- WHAT YOU WILL DO -
Take each line from the entries that holds "button" and copy it out.

- THE INPUT -

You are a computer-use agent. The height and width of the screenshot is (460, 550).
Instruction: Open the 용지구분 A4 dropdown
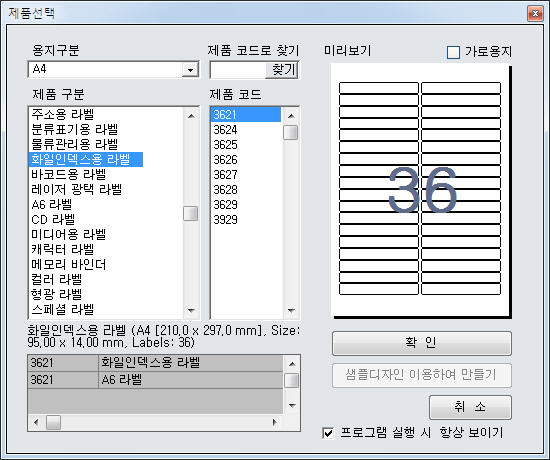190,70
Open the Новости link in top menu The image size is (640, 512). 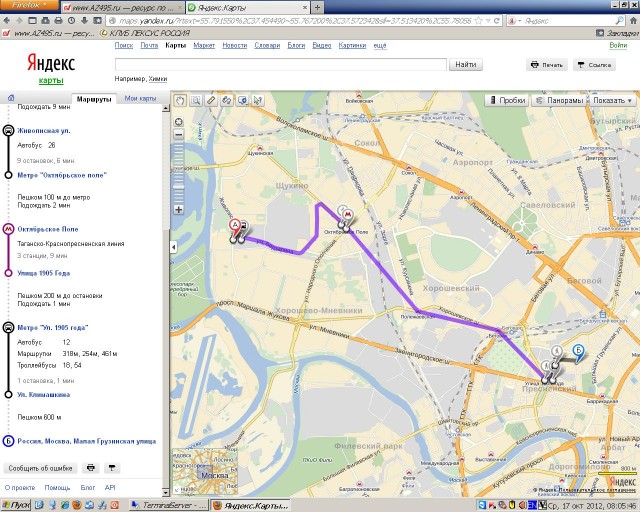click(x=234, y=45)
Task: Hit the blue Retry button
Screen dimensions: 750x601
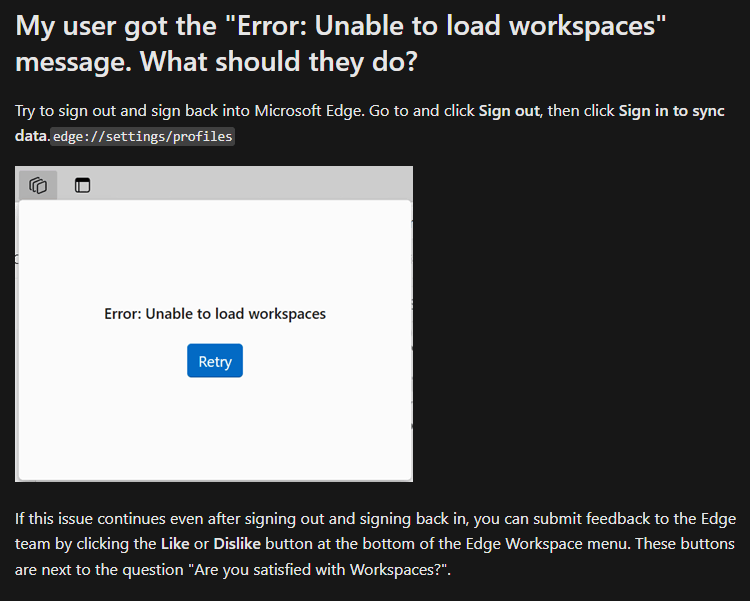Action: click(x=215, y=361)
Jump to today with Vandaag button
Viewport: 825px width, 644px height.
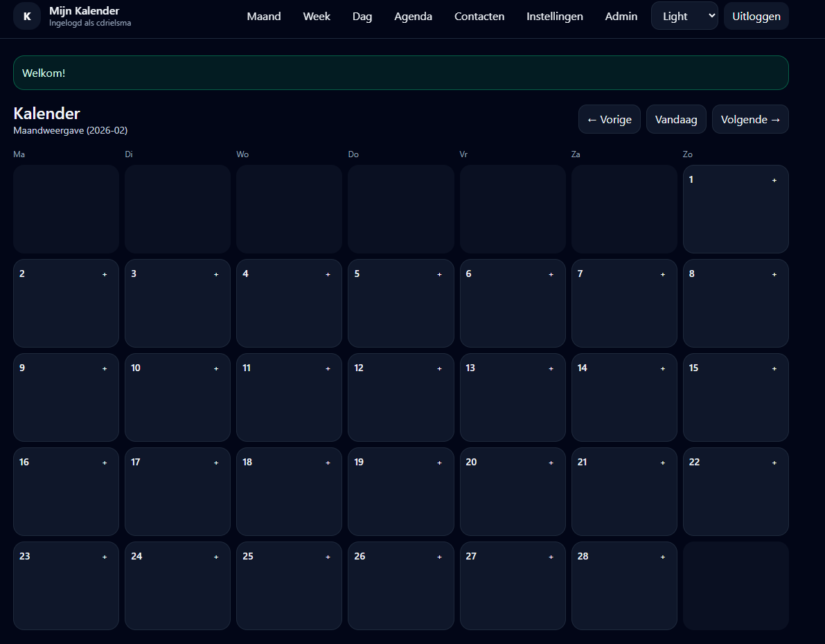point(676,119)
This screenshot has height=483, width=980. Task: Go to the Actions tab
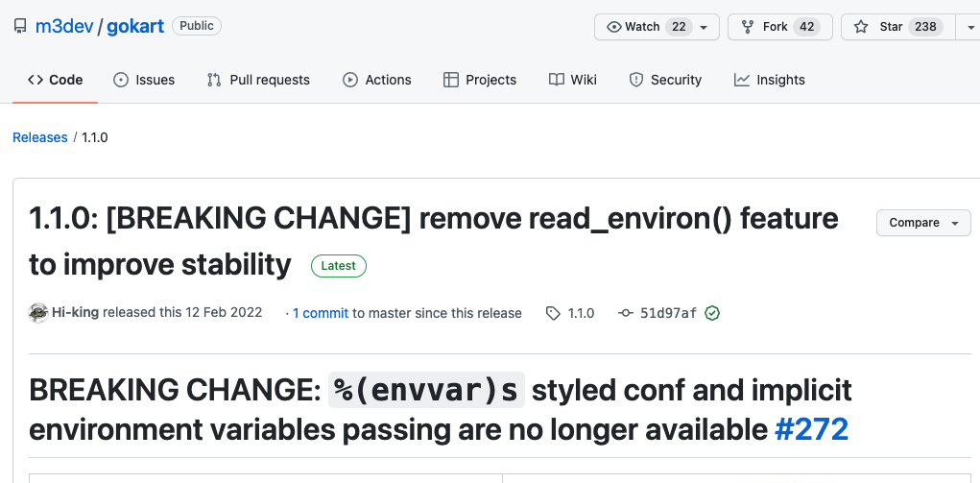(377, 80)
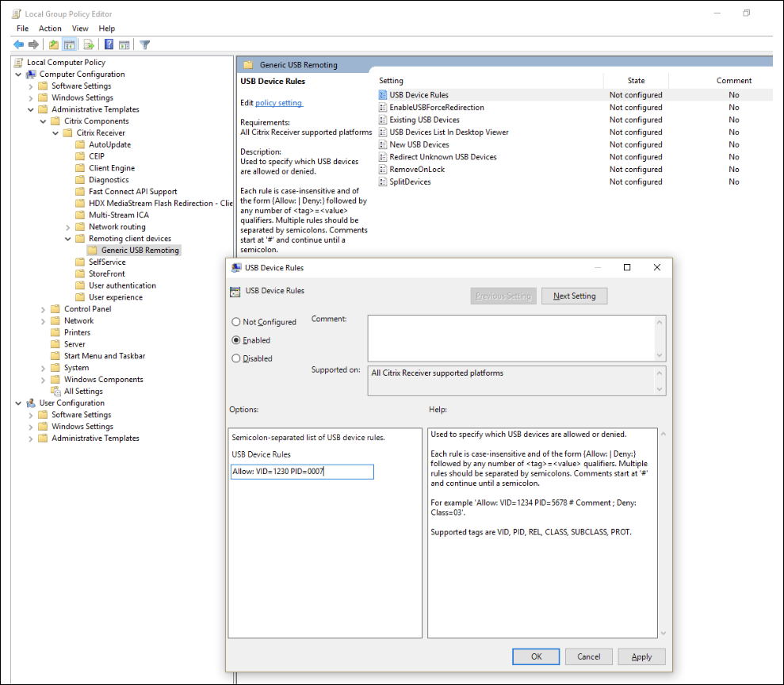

- PROBLEM SOLUTION -
Task: Hit the blue Retry button
Jump to today with Vandaag button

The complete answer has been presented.